My chosen development tools keep moving and mutating so I decided it would be good to start documenting it as time moves on. I started out in Sublime text, then did a few courses that used jupyter notebooks a ton. I like a few features from the notebooks but overall I dislike the clunkiness of the web browser interface. I also really dislike that it is hard for me to get .py files out of it. There are good use-cases for notebooks, but to me most of those times I can also just use the python prompt.
IDE
JUST this month I discovered that you can run python code inside of Sublime! It’s great! I briefly switched to spyder after I saw someone running it side-by-side with the terminal and code editor. That was great, but after the initial buzz wore off I found the editor was laggier than sublime, it crashed once or twice a day, and I eventually stopped using it as a result.

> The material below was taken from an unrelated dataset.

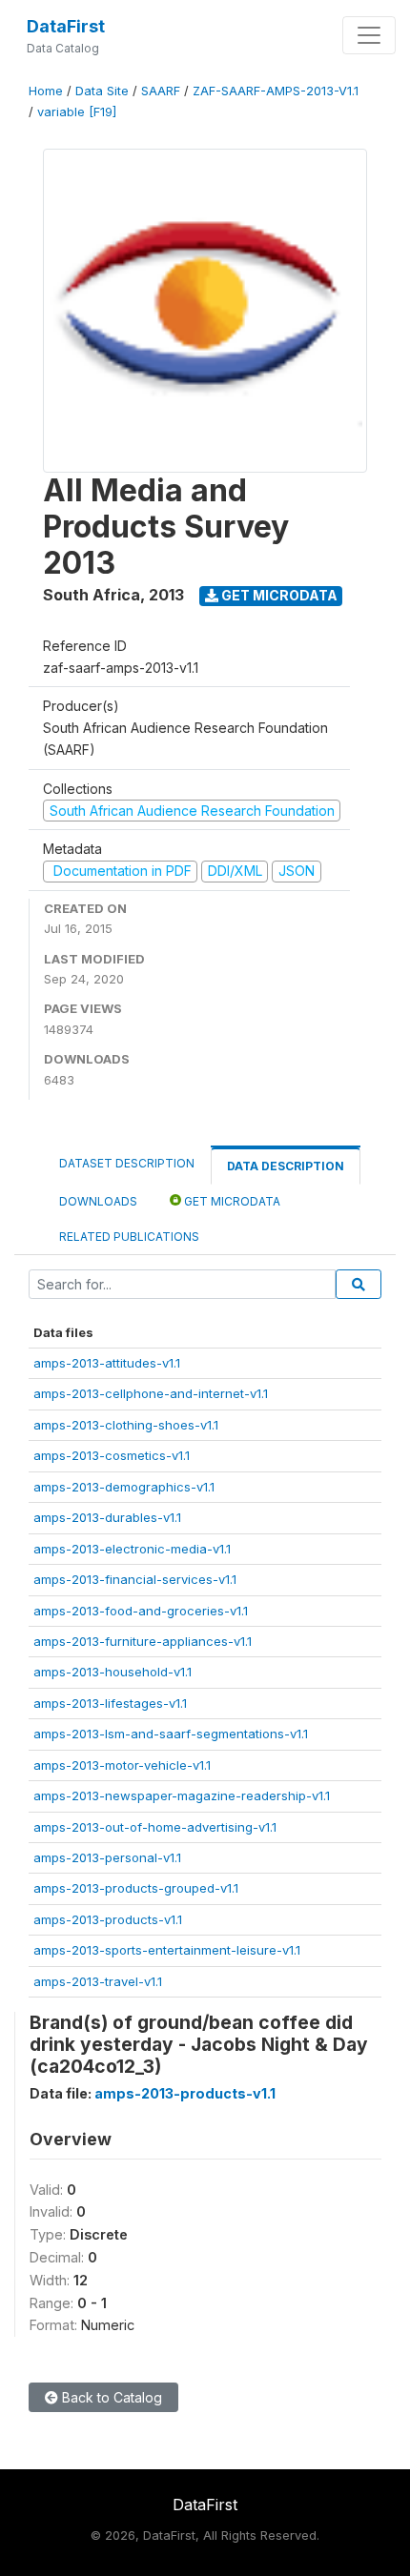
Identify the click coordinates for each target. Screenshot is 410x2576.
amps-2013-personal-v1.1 (107, 1857)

A few days later I was watching a tutorial from Corey Schafer and I noticed he was somehow running code inside of Sublime Text. I went down a wormhole of configuration videos and finally realized exactly how easy it is. To build the script and run it the shortcut is command-B. and to show or hide the console window the shortcut is control – backquote.
File Management
I work on three different machines so it is important to have my files shared and synced across all of them. My current method is to put everything on google drive. It gives me the ability to roll back to a previous version, syncing across machines, and I can also use the web interface in the event that I end up using a new machine. The one issue that I run into is that if I don’t save and close my files when leaving a machine I will often end up with conflicting versions. This is more a concern with the text files that I use for taking notes because I need to save the source code in order to run it, but the text files can go hours between saves.